Do Monarch Larvae Prefer Young or Mature Milkweed Leaves?
Willow Creek Middle School
I gave 7 monarch larvae a choice of ingesting newly sprouted common milkweed leaves or mature leaves in a controlled environment and recorded their daily consumption. The purpose of this experiment was to determine whether or not monarch larvae would display a diet preference.
In the end, 48% of the larvae tested consumed new leaves, 14% consumed mature leaves, 19% did not show a preference, and 19% were not active due to molting. Only 7 larvae (A-G) were tested (although their milkweed consumption was observed daily for a total of 36 experimental repetitions). Individual larvae results were as follows: 4 preferred new leaves, 1 preferred mature leaves, and 2 did not show any observable preference.
I believe testing a greater number of larvae and observing their preference for only one day per larvae would increase the accuracy of my results. My data does seem to indicate that monarch larvae do prefer the newly sprouted milkweed leaves over the more mature ones. It is interesting to note that individual larva were sometimes observed on both sides of the experimental container but only ate the new leaves.
I have been feeding my monarch larvae a mixture of very newly sprouted, small common milkweed leaves and large mature leaves for many summers now. It seems that they will eat both types, but I've wondered if they might actually have a preference. In mid-August and September, I had consistently observed an unusually high number of monarch butterflies in a field near my home (just north of Apache Mall). The weeds and grass in this field are typically cut in mid-summer so the milkweed at the time of my observations was relatively young.
In my experiment, I attempted to determine whether or not larvae prefer new or mature milkweed leaves. Of course this refers to raising them in captivity.

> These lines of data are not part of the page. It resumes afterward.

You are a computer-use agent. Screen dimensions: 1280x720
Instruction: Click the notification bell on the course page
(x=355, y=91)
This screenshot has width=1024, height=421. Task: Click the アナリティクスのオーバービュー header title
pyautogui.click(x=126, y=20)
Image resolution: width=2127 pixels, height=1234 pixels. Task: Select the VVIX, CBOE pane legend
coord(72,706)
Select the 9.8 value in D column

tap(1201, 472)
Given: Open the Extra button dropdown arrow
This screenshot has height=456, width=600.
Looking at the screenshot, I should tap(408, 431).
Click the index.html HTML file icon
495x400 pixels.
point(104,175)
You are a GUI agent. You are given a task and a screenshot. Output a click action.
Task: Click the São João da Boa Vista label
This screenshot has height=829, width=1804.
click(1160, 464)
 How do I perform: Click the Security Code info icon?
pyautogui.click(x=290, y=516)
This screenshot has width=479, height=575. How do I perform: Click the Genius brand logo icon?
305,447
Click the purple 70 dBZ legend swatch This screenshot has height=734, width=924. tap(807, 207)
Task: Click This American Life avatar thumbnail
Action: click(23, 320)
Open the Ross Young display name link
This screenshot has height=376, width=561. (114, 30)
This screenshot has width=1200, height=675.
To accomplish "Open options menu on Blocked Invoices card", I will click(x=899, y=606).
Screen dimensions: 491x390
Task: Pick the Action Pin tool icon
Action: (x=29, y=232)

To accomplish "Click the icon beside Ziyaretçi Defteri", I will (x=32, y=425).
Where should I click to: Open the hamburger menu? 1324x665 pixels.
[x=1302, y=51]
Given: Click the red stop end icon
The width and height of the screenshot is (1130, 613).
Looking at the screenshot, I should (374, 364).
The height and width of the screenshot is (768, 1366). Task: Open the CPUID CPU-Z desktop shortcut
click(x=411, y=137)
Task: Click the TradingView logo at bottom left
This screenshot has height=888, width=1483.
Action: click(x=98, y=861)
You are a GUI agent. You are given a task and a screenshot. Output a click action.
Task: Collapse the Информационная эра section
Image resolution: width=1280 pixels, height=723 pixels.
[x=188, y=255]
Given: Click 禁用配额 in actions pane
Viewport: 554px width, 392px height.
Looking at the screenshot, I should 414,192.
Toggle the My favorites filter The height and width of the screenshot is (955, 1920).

So the question I tried to answer was..."If given a choice of new vs. mature milkweed leaves, which type do monarch larvae raised in captivity prefer?".
If captive monarch larvae are given a diet choice between new (6 to 10 cm) milkweed leaves, or mature (15 cm or greater) milkweed leaves, I thought that they would eat the new leaves.
In my experiment, I used monarch larvae in various stages of molting. Small larvae (1st - 2nd instar) were placed in the center of petri dishes and large larvae (3rd - 5th instar) were placed in the center of a 7 x 11 x 2 in white plastic container covered with a screen. To the sides of each container, I placed equal amounts of fresh (picked daily) milkweed leaves cut to the same size. One side of each container held only pieces of new milkweed leaves, while the other side had only pieces of mature milkweed leaves.
The maturity of milkweed leaves, new (6-10 cm) vs. mature (>15 cm) was my experimental variable. Each larvae was placed directly in the center of each container, in a buffer zone where no milkweed was present. Each individual larva was required to locate a pile of food (new or old). After 24 hours, I recorded how much of each type of milkweed was eaten. No variation in lighting or background color (white) was present during my experiment.
This experiment was repeated with 7 larvae in various instars, 36 times. My experiment was replicated as many times as possible before the first frost killed my source of fresh milkweed leaves. Freshly picked (daily) milkweed was one of the control requirements for my testing. The size of the milkweed pieces, lighting, background color, and equal amounts of milkweed in each corner of my testing containers were other factors that I kept the same in each experiment.
Analysis of Results
Daily experiment results on each larva (A-G) were recorded on my Larvae Preference Data Spreadsheet. My results were then compiled into percentages and visually represented in a pie chart according to the following categories:
- more new leaves consumed
- more mature leaves consumed
- equal amounts consumed
My captive raised larvae clearly seem to prefer young milkweed leaves over mature ones. This conclusion is drawn from the fact that 48% of the larvae tested consumed the new milkweed leaves, 14% ate mature leaves, 19% showed no preference, and 19% of the larvae on a given day were not consuming any milkweed because they were molting.
I would like to see my data reproduced by another researcher and compare our conclusions. If I were to repeat my experiment, I would do so in August, perform 100 repetitions, and compile data on 1st-2nd instar larvae and 3rd-5th instar larvae separately.
I am specifically interested in this research because of my observation of a field near my home. This field is mowed mid-summer and by late summer, the milkweed regrowth is predominantly new plants. I wonder if timed mowing of milkweed fields could possibly affect the number of surviving larvae and ultimately, monarch numbers overall.